== GIVEN RECORDS ==

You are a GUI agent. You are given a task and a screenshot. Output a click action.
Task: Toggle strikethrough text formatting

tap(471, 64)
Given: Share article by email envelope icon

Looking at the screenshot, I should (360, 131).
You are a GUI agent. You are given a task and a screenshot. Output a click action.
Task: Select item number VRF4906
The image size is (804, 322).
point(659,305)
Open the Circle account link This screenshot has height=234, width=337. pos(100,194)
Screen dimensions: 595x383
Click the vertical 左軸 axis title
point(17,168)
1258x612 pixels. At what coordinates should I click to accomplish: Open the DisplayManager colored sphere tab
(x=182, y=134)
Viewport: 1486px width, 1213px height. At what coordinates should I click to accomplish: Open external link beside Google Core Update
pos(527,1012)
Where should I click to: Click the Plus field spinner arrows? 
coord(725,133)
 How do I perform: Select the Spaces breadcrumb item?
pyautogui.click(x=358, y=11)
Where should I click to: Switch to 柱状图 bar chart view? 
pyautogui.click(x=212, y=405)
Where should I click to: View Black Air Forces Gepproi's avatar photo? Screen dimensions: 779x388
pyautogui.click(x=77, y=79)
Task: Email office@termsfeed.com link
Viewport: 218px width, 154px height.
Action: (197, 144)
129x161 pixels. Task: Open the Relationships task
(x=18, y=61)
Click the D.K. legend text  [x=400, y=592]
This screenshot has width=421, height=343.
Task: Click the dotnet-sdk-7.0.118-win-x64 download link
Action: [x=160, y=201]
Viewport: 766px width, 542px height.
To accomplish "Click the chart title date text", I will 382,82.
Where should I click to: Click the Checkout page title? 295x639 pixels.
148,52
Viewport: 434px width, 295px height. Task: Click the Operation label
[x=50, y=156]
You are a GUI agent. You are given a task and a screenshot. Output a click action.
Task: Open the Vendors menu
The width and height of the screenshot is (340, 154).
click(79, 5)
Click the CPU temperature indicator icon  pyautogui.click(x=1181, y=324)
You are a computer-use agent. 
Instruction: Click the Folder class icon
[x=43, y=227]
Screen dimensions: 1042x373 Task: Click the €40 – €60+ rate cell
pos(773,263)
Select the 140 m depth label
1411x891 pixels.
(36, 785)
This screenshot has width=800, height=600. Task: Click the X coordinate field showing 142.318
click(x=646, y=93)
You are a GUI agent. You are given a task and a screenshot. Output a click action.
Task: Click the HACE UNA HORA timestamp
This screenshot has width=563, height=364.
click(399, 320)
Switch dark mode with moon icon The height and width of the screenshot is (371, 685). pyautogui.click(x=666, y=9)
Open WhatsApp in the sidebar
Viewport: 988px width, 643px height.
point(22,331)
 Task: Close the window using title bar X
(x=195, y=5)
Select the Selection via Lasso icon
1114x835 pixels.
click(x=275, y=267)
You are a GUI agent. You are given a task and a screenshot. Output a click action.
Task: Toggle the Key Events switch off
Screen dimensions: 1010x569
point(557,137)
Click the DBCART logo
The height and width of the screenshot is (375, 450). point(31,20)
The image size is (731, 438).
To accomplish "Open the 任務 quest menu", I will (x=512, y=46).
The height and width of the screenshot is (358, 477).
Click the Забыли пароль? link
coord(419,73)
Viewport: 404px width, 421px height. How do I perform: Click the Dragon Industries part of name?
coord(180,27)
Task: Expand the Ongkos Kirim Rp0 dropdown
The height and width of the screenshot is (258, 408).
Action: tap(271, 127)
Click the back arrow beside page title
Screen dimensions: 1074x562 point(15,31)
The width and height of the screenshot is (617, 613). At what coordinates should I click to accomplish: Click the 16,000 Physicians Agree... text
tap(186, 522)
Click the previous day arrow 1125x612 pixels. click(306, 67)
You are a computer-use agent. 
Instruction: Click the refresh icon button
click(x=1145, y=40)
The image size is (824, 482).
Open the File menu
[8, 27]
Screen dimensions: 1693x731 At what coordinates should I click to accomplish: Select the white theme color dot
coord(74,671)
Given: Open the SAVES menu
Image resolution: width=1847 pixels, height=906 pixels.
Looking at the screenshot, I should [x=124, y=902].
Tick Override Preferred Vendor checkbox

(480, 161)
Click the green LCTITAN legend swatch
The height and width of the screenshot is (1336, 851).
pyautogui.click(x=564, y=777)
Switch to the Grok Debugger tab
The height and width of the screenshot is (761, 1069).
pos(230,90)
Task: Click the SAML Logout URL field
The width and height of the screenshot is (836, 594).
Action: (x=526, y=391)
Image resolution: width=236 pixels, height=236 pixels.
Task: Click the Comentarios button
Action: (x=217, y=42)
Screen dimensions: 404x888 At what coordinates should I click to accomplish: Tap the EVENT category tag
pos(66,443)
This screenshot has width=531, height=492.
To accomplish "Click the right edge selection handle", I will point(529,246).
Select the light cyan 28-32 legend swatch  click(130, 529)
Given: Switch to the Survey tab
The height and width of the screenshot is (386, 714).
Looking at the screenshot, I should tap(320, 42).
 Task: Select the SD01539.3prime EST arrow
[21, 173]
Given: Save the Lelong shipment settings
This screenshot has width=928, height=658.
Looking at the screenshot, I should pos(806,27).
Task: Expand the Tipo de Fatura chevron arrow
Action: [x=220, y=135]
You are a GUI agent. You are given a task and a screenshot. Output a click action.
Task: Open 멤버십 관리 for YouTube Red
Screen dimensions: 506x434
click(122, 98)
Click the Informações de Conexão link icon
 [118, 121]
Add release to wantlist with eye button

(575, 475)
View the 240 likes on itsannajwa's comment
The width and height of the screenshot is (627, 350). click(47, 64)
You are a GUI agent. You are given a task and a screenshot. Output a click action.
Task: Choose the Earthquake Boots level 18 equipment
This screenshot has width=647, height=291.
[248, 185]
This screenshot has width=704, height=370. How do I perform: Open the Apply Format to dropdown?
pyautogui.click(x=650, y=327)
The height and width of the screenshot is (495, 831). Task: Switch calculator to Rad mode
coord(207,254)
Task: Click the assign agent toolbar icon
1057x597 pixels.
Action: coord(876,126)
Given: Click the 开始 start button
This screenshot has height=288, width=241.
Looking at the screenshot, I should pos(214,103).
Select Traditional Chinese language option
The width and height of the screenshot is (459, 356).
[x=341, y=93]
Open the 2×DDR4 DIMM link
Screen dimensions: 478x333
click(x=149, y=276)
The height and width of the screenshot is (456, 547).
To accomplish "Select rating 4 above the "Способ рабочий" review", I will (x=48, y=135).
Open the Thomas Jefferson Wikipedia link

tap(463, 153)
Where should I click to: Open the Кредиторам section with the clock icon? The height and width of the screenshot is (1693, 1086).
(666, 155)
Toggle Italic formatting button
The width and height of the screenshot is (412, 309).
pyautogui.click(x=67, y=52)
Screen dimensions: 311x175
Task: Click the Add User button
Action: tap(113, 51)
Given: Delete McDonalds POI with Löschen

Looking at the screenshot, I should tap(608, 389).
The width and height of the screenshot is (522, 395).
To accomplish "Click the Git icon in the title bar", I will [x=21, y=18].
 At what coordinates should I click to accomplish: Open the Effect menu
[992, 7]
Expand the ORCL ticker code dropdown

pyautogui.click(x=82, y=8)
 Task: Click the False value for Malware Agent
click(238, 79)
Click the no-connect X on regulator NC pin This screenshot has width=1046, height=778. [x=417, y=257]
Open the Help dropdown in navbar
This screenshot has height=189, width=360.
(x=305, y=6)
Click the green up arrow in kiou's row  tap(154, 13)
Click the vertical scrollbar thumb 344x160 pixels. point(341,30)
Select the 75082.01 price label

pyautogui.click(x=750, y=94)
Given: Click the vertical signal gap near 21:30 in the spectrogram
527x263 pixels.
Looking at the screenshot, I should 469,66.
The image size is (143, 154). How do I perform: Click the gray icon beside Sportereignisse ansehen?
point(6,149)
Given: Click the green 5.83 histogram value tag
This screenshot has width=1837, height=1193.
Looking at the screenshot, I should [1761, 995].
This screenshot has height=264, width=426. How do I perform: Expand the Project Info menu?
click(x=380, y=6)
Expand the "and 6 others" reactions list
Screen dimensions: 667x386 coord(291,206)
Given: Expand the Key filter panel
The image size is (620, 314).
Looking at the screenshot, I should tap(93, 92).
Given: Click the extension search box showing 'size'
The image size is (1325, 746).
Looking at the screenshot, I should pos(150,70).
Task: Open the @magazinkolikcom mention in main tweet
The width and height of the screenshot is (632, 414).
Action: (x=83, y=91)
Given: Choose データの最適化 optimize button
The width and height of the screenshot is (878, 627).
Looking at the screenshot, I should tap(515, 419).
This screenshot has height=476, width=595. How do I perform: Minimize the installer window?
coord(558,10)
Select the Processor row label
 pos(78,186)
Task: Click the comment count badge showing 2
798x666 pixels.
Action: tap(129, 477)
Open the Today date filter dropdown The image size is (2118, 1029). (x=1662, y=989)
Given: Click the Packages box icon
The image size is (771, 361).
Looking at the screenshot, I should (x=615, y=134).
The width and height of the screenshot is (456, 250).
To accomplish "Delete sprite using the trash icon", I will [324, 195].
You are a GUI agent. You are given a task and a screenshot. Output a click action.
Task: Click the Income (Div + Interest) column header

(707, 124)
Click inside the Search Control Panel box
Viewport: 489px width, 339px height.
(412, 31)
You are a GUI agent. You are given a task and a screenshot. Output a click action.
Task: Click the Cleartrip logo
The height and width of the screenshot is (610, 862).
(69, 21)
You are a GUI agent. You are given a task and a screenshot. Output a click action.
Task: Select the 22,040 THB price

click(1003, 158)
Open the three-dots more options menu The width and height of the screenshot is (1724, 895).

===

TASK BRIEF →
Convert the part of the listing that starts with the line containing "Click inside the Search Control Panel box" and runs to the end of the listing into a JSON list of strings, one string per line, leaving out blank lines.

SOLUTION TO THE PROBLEM →
[
  "Click inside the Search Control Panel box",
  "Viewport: 489px width, 339px height.",
  "(412, 31)",
  "You are a GUI agent. You are given a task and a screenshot. Output a click action.",
  "Task: Click the Cleartrip logo",
  "The height and width of the screenshot is (610, 862).",
  "(69, 21)",
  "You are a GUI agent. You are given a task and a screenshot. Output a click action.",
  "Task: Select the 22,040 THB price",
  "click(1003, 158)",
  "Open the three-dots more options menu The width and height of the screenshot is (1724, 895)."
]